In contrast, the analysis of Frankenstein by Mary Shelley reveals a noticeably different pattern. The sentiment trend is more volatile, with sharper fluctuations and more frequent negative values. The net sentiment line often falls below zero, indicating that negative words appear more frequently than positive ones throughout much of the text. This aligns with the novel’s darker themes, including isolation, fear, and tragedy.
The inclusion of the AFINN lexicon further supports this observation. While the Bing lexicon classifies words into positive and negative categories, AFINN assigns numeric sentiment scores. The average sentiment score for Frankenstein was approximately -0.12, indicating an overall slightly negative tone. This provides a more nuanced measure of sentiment intensity and confirms the general negativity observed in the Bing-based analysis.

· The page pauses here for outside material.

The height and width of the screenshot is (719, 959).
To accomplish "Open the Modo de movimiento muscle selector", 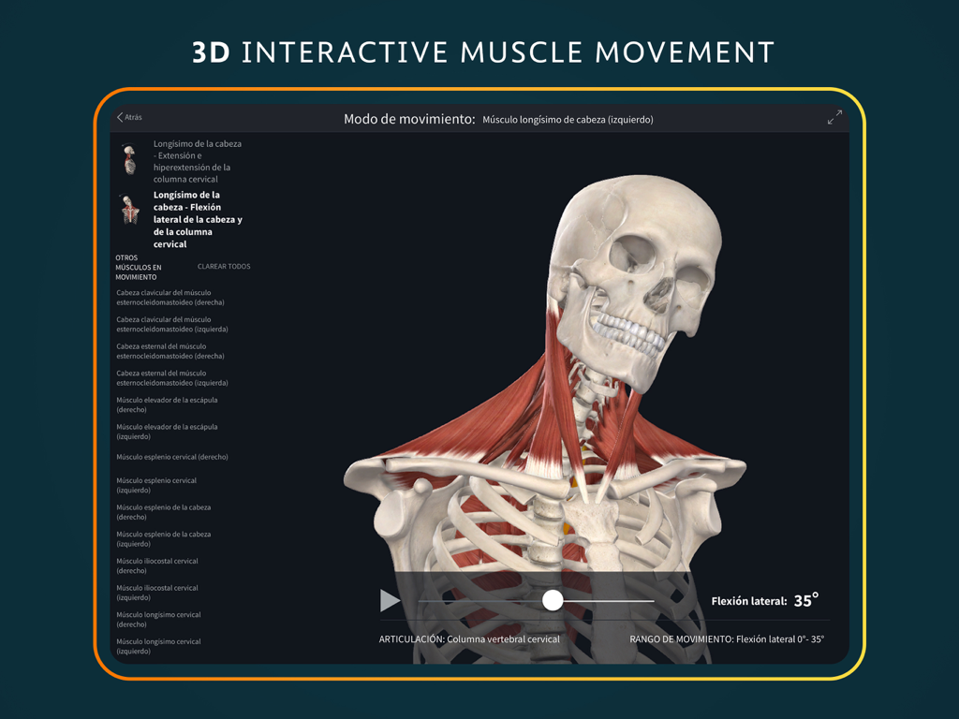I will point(568,119).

Overall, the comparison shows that sentiment results vary depending on both the text corpus and the lexicon used. While the original example presents a more balanced emotional structure, Frankenstein exhibits a more negative and unstable sentiment pattern. Additionally, the difference between lexicons highlights how methodological choices can influence the interpretation of sentiment in text analysis.